Pupo, Maria Lucia de Souza Barros - Atualmente é professor titular da Universidade de São Paulo. Tem experiência na área de Artes , com ênfase em Educação Artística. Atuando principalmente nos seguintes temas: educação artística, jogo, formação, currículo, teatro e improvisação.

Entre o Mediterrâneo e o Atlântico: uma Aventura Teatral - São Paulo,

Perspectiva.2005.

Trata da condução de processos de aprendizagem teatral junto a diferentes grupos de adultos – professores em formação e estudantes – até então não familiarizados com a cena, no norte do Marrocos. A investigação foi conduzida em língua francesa e enquadrada por instituições de ensino e de difusão cultural sediadas na cidade de Tetuán. Seu eixo é a apropriação lúdica de textos narrativos, expressão própria da cultura do mundo árabe. O objetivo do estudo consistiu em construir, experimentar e avaliar práticas teatrais que articulassem jogos e textos narrativos, tendo em vista contribuir para a formulação de uma Pedagogia do Teatro. Os textos de ficção escolhidos para a experimentação cobrem amplo espectro, variando desde As Mil e Uma Noites até passagens de romances e contos de autores árabes contemporâneos. Por um lado, são apresentados diferentes procedimentos lúdicos que conduzem do texto de ficção à realização da cena. Por outro lado, o caminho inverso é também percorrido: os participantes partem da experiência do jogo teatral para chegar à escrita de textos de ficção. Em meio aos múltiplos desafios e interrogações inerentes ao ineditismo da aprendizagem realizada pelos jovens marroquinos, é o caráter lúdico do teatro que se afirma, poderoso, como elo tangível no diálogo entre as culturas.

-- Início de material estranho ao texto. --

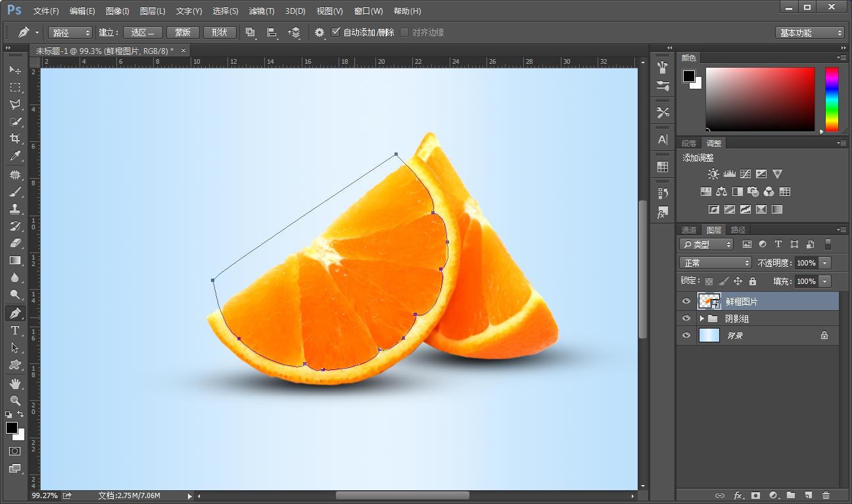The width and height of the screenshot is (852, 504).
Task: Toggle the 自动添加/删除 checkbox
Action: [336, 32]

No Reino da Desigualdade - Teatro Infantil em São Paulo nos Anos Setenta – São

Paulo, Perspectiva. 1991

A quais necessidades responde o teatro infantil? O que o distingue do teatro sem adjetivo? Qual a visão de mundo que ele veicula? Maria Lúcia de Souza Barros Pupo, No Reino da Desigualdade, se detém nessas questões, ao examinar um bem cultural cuja expansão nas últimas décadas é facilmente verificável. A análise da dramaturgia dedicada à infância e encenada em São Paulo nos anos setenta, inaugura em nosso meio uma reflexão relevante, visto que problematiza uma modalidade específica do fazer teatral, cuja razão de ser é a crescente diferenciação social entre as gerações. Por outro lado, ao investigar a produção cênica para crianças levadas em nossos palcos durante um período decisivo para a compreensão da atualidade, o presente estudo também contribui, com um segmento importante, para a reposição histórica do quadro do teatro infantil entre nós.